What Sparano means by this is that there are some bubble players who still need to make their case. They are probably:


  • Lex Hilliard, a potential fifth running back
  • Brandon London, a potential sixth wide receiver
  • Joey Haynos and rookie John Nalbone, neither of whom have caught a ball yet in preseason, vying for a potential third tight end spot.
  • Nate Garner and Brandon Frye battling for a back-up tackle job, a potential ninth offensive linemen.
  • Tony McDaniel, Ryan Baker, Rod Wright, and Louis Ellis battling for a potential seventh defensive lineman spot.
  • Erik Walden, Reggie Torbor, Charlie Anderson, J.D. Folsom, William Kershaw, Quentin Moses, and Matt Roth, vying for 3 to 4 jobs at linebacker.
  • Joey Thomas and Courtney Bryan challenging for a potential tenth defensive back job.
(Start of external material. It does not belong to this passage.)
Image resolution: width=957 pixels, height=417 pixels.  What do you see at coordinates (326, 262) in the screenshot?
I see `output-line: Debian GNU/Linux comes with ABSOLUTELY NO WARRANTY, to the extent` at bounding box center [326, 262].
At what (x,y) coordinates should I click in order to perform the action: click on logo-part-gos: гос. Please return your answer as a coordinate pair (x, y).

More than half won’t get past the Turk.

 

Meanwhile, Sparano and his staff are shifting increasing focus towards getting the active roster ready for the regular season. To that end, some pretty important questions need to be answered. Some of them are:



  • Which situational packages are best suited to the talent on hand, and who should staff them?
  • What’s the best way to hide the deficiencies on both sides of the ball?
  • Who is the best choice to start at wide receiver opposite Ted Ginn?
  • Who is the best choice to start at corner opposite Will Allen?
  • Who is the better kicker, Dan Carpenter or Connor Barth?
  • What is needed to fix special teams?
  • Can the Dolphins afford to activate Pat White on game day?

 

Sparano hopes that he can gain more clarity in the all-important third preseason game on Thursday at Tampa Bay (FOX, 8:00pm ET). The third game is usually the most important because the coaches come closest to formulating a regular season game plan; this tests the mental and physical abilities of the players against an opponent equally prepared. It also serves to improve timing and chemistry. This is why it’s a pretty good bet that whomever we see start this game will likely start the season opener.

 

Unfortunately for the Dolphins, it’s a short week (Thursday night game). This could hinder the extent of what the coaches can install, and the amount of information that can be gleaned towards solving some of the above questions.

 

“It’s a short week, so (the game planning is) going to be very, very minimal”, said Sparano. “But, to be honest with you, with this kind of turn-around, in-season, when you’re not dealing with training camp, you would prepare the week before. Here in training camp, because you’re dealing with another practice, another practice, another practice, that’s not the way you can handle that. So, the game planning part of this thing will be minimal.”

 

Sparano indicated that he will play his starting offense well into the third quarter. Back-up QB Chad Henne will get some reps with the starters before working with the reserves to finish off the game. Defensively, key starters like NT Jason Ferguson probably won’t go more than a half. On an individual basis, bubble players (listed above) will likely see extensive action.

 

While we still don’t know how good these Dolphins will be, what we’ve seen thus far is encouraging. Still, an awful lot of work remains to be done before this team will be ready to play a real game.

 

We’ve seen enough to know that the Dolphins will be able to run the ball pretty well. But were they successful in improving the explosiveness of the offense?

 

We’ve seen enough to know that the Dolphins appear to have improved the personnel in the secondary. But will it be good enough, soon enough for the defense to save games?

 

We’ve seen enough to know that problems from last year on special teams are yet to be solved. Is it too late to fix the coverage and return units?

 

Sparano and friends have about two weeks to make the right calls.